It was one of those unsettling moments when marketing takes one more step into your personal territory than you're comfortable with; it reminded me of a friend of a friend who received a test drive invitation from a sports car manufacturer that featured a Photoshopped picture of one of its cars parked outside his house. Brrr.

These moments are becoming more frequent as marketing departments get better at targeting us – or, as they would put it, showing us things that are "relevant to our interests". The experience of searching for some underwear on a clothing website and then seeing that same pair of pants appearing regularly on Facebook for a fortnight afterwards is one that many of us are now familiar with, but the first time it happened, those pants represented a Minority Report-style wake-up call. Whoah. How on earth did those pants get there? The answer, of course, is cookies, anonymously tracking our behaviour from site to site and wanging relevant adverts into our eyeline.
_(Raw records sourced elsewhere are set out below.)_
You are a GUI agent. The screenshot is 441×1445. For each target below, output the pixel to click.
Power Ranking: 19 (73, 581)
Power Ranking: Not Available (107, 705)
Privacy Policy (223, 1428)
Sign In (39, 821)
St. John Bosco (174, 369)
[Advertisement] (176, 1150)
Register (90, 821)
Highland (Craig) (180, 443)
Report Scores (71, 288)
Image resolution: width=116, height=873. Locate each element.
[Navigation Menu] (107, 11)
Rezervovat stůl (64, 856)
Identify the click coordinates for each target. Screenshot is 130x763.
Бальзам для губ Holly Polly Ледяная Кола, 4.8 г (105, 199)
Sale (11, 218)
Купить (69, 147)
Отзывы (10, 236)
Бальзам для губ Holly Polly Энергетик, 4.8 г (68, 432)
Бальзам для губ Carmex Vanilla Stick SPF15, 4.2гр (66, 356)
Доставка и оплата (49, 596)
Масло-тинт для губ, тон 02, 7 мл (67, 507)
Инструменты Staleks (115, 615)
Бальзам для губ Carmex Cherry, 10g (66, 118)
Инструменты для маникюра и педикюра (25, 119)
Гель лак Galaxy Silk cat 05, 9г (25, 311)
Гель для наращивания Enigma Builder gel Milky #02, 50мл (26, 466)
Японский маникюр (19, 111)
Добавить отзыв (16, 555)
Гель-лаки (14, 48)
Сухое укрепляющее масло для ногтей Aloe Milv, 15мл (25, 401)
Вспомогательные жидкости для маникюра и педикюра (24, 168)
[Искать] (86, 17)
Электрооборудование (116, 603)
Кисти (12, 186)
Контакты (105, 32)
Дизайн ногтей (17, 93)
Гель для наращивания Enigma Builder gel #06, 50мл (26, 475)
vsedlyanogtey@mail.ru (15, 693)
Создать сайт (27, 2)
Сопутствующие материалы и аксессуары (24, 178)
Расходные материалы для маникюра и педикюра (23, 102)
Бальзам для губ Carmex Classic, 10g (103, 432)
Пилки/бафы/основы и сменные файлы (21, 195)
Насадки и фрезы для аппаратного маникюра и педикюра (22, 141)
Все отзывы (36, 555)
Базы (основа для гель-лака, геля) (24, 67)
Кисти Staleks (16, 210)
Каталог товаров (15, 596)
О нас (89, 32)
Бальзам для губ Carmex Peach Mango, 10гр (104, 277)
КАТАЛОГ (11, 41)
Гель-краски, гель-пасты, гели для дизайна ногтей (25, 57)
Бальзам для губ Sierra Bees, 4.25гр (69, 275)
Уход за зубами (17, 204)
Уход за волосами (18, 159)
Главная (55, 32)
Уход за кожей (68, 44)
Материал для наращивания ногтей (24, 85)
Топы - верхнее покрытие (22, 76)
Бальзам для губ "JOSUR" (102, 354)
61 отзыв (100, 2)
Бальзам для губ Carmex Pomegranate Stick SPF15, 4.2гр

But there's nothing anonymous about a marketing email that begins "Dear Rhodri", and in this case the paper trail was far from clear.

Some light digging unearthed the fact that the company responsible for this particular dark art is called Criteo, and the MD, John Buss, was happy to talk me through this relatively new technique. It's all legal, all cookie-based, but crucially its database – which learns about me and how I click around websites – anonymously links up with databases of email addresses it has licensed from other companies operating online. A match between the two, along with an assessment that I might be likely to splash some cash, triggers an email.

How did my email address end up in the database in the first place? Well, at some point – and goodness knows how, because I do my utmost not to – I opted in to receive some communications "from selected third parties".

So there you have it. A system designed to remind me about products ("you forgot that you wanted to buy this", read a second email I received from the same company) worked like a dream, but it simultaneously made me a bit cross.

For every person like me who resents intrusive marketing, there'll be many who are thankful for the nudge, and Buss was at pains to point out that a) it's very easy to opt out of receiving any more of these emails, and b), proportionally speaking, not many people do. But our email inboxes feel like very personal spaces, and you'd have to question whether invading them so boldly is a sensible strategy.

Having said that, we'll probably get used to it. One day, we'll probably get used to companies knowing we want things before we even realise it. But the question of whether that's serving our needs in a beautifully efficient way or exploiting us in pursuit of profit will continue to be a fraught one.